** Opening Provided data block **

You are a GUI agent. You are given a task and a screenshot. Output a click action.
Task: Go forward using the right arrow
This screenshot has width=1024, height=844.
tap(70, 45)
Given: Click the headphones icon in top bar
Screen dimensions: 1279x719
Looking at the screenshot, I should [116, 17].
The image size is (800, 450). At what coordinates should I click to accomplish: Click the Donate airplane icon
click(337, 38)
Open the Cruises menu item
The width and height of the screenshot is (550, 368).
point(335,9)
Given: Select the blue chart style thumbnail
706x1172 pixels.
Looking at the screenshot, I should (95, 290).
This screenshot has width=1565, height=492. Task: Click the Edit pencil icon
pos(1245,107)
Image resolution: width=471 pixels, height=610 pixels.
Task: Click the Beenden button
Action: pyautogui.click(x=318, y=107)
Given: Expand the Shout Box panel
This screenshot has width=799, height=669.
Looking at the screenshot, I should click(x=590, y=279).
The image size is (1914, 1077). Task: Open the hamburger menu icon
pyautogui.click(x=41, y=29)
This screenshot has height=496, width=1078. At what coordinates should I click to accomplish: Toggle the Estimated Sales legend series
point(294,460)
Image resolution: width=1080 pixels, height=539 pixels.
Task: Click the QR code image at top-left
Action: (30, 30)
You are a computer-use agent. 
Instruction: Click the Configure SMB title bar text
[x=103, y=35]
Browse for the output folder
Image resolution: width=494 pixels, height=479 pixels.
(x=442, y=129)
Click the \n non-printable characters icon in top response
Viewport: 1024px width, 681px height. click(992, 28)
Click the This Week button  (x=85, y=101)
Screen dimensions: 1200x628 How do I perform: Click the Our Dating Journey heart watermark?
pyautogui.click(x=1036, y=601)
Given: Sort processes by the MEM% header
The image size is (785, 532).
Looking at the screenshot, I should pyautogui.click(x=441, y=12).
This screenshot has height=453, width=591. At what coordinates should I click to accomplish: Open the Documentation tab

** Closing Provided data block **

§ **What you have to do**: Look above for the line with "Given: Expand the Shout Box panel" and the line with "Click the This". Write out those two lines and all the lines between them, exactly, and no others.

§ **Task response**:
Given: Expand the Shout Box panel
This screenshot has width=799, height=669.
Looking at the screenshot, I should click(x=590, y=279).
The image size is (1914, 1077). Task: Open the hamburger menu icon
pyautogui.click(x=41, y=29)
This screenshot has height=496, width=1078. At what coordinates should I click to accomplish: Toggle the Estimated Sales legend series
point(294,460)
Image resolution: width=1080 pixels, height=539 pixels.
Task: Click the QR code image at top-left
Action: (30, 30)
You are a computer-use agent. 
Instruction: Click the Configure SMB title bar text
[x=103, y=35]
Browse for the output folder
Image resolution: width=494 pixels, height=479 pixels.
(x=442, y=129)
Click the \n non-printable characters icon in top response
Viewport: 1024px width, 681px height. click(992, 28)
Click the This Week button  (x=85, y=101)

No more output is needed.